:: Brano scelto ::

Addio a Ghirelli, una vita tra giornalismo e politica

Dopo una lunga militanza nel Psi, gli incarichi nei grandi giornali italiani e al fianco del presidente della Repubblica Sandro Pertini

Ex capo ufficio stampa del Colle e direttore del Corriere dello Sport, è morto a Roma: il 10 maggio avrebbe compiuto novant'anni

Napolitano: «Perdo un amico»


Antifascista, poi comunista e quindi socialista. Amante dello sport, del cinema, del teatro e della cultura in generale. Profondamente legato alla sua Napoli, ma forse prima di tutto giornalista. Collaboratore, quindi uomo di desk, direttore di quotidiani e tg, ma anche capo ufficio stampa del Quirinale ai tempi del Presidente Sandro Pertini. Difficile racchiudere la vita di Antonio Ghirelli in poche righe, una vita con mille interessi e decine di incarichi ed una passione per la partecipazione alla vita civile italiana continuata fino all’ultimo. Questa mattina è morto nella sua casa di Roma.

Nato a Napoli quasi 90 anni fa (li avrebbe compiuti il 10 maggio), Ghirelli muove nella sua città i primi passi della carriera. La passione per giornalismo si palesa da giovanissimo quando comincia a scrivere sulla rivista IX Maggio, il giornale della Gioventù Universitaria Fascista di Napoli. Alla Federico II frequenta Francesco Rosi, Giuseppe Patroni Griffi, Raffaele La Capria, Luigi Compagnone. «Eravamo un gruppo di amici affiatati - rivelò lui stesso in una recente intervista all’ANSA - Eravamo un covo di antifascisti». In quel colloquio Ghirelli parlò dell’altro illustre elemento del gruppo: il presidente della Repubblica, Giorgio Napolitano, suo amico di lunga data, che «una volta da attore - raccontò lo scrittore - interpretò una parte in un mio atto unico».

:::

Compiti richiesti
[a] Secondo il brano su Antonio Ghirelli, in che giorno avrebbe compiuto novant'anni?
[b] Riproduci fedelmente la parte del brano su Antonio Ghirelli che comincia con "Antifascista, poi comunista" e prosegue fino a "casa di Roma.".
I dati riportati più avanti non sono necessari.

:: Dati mostrati ::

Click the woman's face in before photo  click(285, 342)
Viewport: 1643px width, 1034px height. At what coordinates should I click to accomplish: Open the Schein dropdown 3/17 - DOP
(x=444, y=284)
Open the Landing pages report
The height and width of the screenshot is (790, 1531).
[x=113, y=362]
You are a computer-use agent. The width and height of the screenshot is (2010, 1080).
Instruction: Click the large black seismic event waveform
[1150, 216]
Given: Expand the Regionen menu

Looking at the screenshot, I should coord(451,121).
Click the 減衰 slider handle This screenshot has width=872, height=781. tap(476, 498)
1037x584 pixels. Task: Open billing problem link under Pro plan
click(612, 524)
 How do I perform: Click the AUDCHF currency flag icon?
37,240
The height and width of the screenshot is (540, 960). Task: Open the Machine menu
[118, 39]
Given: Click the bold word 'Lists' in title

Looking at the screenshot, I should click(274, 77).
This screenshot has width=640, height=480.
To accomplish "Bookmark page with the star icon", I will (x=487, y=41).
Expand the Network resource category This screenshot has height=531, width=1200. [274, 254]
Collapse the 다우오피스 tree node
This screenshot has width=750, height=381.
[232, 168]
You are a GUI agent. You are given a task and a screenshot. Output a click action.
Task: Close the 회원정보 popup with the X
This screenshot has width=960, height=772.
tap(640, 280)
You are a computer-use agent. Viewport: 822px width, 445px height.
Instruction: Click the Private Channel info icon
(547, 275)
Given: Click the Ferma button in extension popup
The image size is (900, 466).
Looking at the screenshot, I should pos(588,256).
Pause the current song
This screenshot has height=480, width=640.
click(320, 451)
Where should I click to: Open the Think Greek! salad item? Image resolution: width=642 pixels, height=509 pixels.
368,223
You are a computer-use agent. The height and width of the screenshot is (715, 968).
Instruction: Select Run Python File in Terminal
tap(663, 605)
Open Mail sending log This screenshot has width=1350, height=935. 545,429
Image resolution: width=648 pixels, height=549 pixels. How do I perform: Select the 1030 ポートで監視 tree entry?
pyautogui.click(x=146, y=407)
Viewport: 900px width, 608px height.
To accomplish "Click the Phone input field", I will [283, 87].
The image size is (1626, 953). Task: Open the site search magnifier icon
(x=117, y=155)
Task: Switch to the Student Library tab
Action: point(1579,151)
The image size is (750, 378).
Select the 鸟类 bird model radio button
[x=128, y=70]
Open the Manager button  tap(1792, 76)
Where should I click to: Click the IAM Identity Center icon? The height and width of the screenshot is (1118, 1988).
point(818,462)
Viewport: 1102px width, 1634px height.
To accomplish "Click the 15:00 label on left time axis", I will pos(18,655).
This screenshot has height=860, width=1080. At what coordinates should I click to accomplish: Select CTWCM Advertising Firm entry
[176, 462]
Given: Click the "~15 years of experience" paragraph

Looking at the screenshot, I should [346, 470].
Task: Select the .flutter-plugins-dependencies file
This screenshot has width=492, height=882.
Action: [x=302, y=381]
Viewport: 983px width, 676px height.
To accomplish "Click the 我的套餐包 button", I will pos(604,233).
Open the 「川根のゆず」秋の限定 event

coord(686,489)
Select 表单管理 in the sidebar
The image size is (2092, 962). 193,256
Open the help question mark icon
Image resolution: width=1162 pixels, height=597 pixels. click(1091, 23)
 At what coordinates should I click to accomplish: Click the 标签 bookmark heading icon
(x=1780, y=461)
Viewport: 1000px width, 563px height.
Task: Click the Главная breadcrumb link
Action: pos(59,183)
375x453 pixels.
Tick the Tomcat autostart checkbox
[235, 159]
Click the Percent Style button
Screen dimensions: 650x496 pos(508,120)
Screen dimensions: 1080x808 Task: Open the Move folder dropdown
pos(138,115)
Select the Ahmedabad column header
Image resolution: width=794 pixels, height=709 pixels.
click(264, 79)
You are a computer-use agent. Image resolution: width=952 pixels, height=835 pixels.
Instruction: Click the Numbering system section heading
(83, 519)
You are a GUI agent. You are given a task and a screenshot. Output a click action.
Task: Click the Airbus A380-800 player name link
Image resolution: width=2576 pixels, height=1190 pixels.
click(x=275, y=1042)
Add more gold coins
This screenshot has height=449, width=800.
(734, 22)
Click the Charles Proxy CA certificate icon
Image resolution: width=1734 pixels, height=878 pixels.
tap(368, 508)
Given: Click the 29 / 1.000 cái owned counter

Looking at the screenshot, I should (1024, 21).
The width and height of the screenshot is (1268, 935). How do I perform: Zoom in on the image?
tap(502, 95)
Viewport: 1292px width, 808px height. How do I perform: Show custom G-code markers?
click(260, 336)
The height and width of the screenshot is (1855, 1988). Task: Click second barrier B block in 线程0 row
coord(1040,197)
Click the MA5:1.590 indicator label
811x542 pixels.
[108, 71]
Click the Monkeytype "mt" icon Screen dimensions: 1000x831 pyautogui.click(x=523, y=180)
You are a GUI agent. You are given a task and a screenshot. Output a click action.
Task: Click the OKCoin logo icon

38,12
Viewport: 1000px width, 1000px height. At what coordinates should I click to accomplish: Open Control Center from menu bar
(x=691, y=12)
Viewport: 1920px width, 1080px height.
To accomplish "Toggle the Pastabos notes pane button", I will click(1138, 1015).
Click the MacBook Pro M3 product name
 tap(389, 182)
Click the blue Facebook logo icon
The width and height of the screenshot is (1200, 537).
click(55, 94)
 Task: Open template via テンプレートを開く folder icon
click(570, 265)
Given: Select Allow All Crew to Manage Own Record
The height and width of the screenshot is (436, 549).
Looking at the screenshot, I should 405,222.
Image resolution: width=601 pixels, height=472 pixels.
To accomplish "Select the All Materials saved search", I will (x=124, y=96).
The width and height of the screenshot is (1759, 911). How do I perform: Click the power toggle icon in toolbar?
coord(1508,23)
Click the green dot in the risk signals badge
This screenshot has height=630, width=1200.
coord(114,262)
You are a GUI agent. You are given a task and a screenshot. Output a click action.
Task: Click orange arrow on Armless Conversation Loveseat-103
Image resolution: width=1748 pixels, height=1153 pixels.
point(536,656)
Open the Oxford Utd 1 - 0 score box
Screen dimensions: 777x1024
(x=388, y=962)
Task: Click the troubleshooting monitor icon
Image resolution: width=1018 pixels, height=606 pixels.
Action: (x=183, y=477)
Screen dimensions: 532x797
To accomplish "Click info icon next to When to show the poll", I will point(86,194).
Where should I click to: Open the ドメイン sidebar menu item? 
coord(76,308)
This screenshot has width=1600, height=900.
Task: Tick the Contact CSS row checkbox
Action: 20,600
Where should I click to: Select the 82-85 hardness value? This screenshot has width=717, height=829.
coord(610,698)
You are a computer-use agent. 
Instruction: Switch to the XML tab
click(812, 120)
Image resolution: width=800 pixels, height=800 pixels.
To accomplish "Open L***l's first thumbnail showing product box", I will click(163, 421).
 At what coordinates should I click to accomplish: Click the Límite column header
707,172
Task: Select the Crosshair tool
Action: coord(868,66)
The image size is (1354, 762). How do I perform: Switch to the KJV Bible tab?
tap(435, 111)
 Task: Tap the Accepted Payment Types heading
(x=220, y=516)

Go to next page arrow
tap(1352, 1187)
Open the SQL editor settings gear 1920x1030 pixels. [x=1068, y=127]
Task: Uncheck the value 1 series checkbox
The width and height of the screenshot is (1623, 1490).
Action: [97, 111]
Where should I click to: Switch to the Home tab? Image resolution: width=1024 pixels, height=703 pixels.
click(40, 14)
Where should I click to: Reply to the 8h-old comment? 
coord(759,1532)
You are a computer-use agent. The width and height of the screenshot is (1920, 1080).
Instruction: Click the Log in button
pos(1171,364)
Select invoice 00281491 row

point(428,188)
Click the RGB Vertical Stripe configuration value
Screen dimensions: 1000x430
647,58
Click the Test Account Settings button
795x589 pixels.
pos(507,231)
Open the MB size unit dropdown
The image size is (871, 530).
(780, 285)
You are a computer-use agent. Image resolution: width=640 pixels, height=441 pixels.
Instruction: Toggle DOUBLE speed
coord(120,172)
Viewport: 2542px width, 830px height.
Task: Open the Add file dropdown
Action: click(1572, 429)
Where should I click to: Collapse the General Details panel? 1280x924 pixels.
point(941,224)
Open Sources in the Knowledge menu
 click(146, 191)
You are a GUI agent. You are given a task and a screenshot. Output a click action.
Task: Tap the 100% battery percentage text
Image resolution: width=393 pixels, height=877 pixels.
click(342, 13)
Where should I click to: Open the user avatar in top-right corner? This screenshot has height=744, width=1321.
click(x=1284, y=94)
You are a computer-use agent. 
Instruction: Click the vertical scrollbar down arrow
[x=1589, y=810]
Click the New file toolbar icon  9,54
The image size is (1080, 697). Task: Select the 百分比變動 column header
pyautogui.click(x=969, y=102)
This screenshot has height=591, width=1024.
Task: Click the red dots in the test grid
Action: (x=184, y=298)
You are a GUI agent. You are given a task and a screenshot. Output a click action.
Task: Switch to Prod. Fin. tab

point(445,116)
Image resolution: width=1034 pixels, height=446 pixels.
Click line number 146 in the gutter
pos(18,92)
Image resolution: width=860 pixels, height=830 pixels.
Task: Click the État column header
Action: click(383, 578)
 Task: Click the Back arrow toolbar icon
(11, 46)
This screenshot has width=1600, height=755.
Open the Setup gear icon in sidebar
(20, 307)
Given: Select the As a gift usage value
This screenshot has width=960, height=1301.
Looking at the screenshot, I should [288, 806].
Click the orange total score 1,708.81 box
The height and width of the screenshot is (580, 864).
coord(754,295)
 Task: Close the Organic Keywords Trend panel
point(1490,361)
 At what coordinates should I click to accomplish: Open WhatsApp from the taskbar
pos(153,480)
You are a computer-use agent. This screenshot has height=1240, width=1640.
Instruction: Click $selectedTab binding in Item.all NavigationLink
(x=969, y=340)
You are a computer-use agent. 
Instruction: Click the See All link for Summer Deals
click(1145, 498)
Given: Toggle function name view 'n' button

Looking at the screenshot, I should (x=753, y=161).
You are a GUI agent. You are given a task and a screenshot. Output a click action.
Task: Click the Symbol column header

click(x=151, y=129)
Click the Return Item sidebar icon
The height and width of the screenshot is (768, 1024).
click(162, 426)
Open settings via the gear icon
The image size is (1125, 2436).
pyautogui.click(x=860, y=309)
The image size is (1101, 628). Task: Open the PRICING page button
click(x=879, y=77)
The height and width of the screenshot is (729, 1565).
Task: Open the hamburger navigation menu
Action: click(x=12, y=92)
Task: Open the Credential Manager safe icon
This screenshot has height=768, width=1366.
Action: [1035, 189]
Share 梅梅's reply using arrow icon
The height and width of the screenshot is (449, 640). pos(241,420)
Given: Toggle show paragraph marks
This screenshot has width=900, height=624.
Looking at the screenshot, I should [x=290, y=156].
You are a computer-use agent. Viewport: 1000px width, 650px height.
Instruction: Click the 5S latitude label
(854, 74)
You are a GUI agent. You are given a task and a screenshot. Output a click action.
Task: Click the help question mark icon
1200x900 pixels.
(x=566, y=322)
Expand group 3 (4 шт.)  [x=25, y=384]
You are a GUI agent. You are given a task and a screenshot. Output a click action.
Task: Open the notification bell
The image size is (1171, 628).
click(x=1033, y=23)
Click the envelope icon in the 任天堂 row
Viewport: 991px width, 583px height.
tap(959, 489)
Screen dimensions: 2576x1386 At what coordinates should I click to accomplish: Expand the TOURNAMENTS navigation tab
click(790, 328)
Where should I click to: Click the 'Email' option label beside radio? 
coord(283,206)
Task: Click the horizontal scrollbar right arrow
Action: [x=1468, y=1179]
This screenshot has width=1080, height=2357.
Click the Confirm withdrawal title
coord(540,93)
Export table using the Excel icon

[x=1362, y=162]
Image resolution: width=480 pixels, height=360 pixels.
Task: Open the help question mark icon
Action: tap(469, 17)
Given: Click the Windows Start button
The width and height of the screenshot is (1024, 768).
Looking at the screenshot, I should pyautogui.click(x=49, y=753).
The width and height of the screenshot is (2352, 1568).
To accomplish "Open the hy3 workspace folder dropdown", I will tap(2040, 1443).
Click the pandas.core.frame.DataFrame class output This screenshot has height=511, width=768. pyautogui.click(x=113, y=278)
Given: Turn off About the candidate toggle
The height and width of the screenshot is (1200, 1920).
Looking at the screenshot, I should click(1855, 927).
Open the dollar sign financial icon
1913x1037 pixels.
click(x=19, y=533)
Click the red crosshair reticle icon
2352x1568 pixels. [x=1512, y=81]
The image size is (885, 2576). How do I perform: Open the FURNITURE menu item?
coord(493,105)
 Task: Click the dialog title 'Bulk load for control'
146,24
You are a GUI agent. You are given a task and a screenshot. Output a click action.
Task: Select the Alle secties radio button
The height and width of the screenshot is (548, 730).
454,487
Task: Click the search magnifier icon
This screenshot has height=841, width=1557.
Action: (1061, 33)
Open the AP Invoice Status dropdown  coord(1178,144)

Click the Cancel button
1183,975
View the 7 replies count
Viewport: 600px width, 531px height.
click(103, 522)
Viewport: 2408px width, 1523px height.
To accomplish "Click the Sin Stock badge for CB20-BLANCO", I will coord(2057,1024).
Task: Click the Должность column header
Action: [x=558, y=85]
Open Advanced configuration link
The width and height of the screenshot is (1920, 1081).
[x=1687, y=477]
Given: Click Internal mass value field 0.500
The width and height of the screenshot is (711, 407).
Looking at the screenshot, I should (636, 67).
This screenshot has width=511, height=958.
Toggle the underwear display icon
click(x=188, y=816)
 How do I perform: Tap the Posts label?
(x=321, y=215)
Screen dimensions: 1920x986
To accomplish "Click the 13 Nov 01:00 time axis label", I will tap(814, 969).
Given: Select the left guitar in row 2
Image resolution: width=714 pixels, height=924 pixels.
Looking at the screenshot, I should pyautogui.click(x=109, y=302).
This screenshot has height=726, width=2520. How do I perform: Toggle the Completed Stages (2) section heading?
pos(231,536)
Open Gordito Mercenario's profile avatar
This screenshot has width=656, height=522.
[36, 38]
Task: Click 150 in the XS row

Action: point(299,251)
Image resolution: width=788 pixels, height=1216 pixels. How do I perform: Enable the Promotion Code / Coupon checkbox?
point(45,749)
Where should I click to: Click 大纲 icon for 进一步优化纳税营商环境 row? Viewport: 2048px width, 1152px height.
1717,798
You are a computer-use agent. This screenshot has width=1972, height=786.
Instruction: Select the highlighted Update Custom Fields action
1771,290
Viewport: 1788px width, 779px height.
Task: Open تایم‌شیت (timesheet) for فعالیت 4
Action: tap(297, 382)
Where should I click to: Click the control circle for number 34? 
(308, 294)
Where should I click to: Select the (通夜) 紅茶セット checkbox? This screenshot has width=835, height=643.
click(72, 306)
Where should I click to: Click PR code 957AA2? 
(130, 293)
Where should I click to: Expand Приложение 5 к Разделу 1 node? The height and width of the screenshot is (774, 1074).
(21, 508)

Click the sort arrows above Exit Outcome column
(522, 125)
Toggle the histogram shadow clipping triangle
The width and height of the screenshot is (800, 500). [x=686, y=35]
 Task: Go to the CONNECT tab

:::

Risposte attese
[a] Il 10 maggio.

[b]
Antifascista, poi comunista e quindi socialista. Amante dello sport, del cinema, del teatro e della cultura in generale. Profondamente legato alla sua Napoli, ma forse prima di tutto giornalista. Collaboratore, quindi uomo di desk, direttore di quotidiani e tg, ma anche capo ufficio stampa del Quirinale ai tempi del Presidente Sandro Pertini. Difficile racchiudere la vita di Antonio Ghirelli in poche righe, una vita con mille interessi e decine di incarichi ed una passione per la partecipazione alla vita civile italiana continuata fino all’ultimo. Questa mattina è morto nella sua casa di Roma.